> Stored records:
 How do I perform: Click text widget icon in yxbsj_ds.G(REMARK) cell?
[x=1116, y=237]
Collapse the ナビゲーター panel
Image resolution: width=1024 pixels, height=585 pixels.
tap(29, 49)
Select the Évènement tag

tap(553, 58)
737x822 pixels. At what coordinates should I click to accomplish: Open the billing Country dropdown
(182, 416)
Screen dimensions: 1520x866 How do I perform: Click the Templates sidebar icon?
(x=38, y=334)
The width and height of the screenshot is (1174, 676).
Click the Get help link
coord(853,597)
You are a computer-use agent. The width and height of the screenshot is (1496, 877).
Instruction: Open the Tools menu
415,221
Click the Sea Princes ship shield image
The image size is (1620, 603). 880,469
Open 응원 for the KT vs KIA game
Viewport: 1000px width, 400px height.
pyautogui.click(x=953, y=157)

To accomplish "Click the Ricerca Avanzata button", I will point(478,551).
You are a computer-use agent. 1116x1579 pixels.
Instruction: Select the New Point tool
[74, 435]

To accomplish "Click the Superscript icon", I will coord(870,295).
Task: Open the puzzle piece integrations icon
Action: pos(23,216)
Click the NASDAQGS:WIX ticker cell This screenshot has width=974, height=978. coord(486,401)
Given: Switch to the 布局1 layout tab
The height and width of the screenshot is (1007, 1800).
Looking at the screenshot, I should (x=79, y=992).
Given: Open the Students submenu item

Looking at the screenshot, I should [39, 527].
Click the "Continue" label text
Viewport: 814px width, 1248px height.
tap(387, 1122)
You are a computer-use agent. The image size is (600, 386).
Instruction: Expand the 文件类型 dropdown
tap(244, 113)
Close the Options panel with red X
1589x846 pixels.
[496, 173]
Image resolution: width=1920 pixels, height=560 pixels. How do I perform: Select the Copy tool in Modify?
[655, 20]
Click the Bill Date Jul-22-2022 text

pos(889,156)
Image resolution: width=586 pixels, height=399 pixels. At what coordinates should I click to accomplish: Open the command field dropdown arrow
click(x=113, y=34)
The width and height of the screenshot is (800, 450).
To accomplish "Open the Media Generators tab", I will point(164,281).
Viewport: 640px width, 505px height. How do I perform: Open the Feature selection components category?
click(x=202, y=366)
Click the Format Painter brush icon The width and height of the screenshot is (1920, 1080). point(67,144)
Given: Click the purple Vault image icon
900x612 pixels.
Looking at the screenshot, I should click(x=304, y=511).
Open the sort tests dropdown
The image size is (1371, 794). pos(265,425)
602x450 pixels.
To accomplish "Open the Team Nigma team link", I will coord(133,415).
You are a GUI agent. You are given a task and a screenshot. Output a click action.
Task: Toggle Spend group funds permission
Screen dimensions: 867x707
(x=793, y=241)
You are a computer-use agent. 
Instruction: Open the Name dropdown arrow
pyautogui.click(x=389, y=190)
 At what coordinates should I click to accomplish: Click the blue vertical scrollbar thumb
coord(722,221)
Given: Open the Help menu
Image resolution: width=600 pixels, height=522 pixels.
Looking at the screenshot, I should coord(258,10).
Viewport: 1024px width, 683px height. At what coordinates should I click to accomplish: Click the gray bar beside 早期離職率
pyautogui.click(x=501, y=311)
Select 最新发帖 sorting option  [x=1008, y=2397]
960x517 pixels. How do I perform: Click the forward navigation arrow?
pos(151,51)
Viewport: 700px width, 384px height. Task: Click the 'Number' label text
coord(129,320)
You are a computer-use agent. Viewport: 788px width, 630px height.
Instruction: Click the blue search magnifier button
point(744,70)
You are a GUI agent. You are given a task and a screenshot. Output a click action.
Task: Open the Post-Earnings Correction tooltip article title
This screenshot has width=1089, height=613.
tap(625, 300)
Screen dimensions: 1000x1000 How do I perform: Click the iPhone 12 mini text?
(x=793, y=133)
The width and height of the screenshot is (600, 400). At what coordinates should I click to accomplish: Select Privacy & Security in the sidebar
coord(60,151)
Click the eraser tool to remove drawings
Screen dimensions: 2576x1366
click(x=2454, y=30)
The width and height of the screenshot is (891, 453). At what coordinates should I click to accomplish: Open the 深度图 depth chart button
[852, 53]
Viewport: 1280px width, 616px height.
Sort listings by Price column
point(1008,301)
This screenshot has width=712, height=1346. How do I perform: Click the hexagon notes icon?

> Activity:
Would you print, exactly as written, every line above from the one holding "1589x846 pixels." through the one holding "The width and height of the screenshot is (800, 450).", with both included and no other lines?

> Completed task:
1589x846 pixels.
[496, 173]
Image resolution: width=1920 pixels, height=560 pixels. How do I perform: Select the Copy tool in Modify?
[655, 20]
Click the Bill Date Jul-22-2022 text

pos(889,156)
Image resolution: width=586 pixels, height=399 pixels. At what coordinates should I click to accomplish: Open the command field dropdown arrow
click(x=113, y=34)
The width and height of the screenshot is (800, 450).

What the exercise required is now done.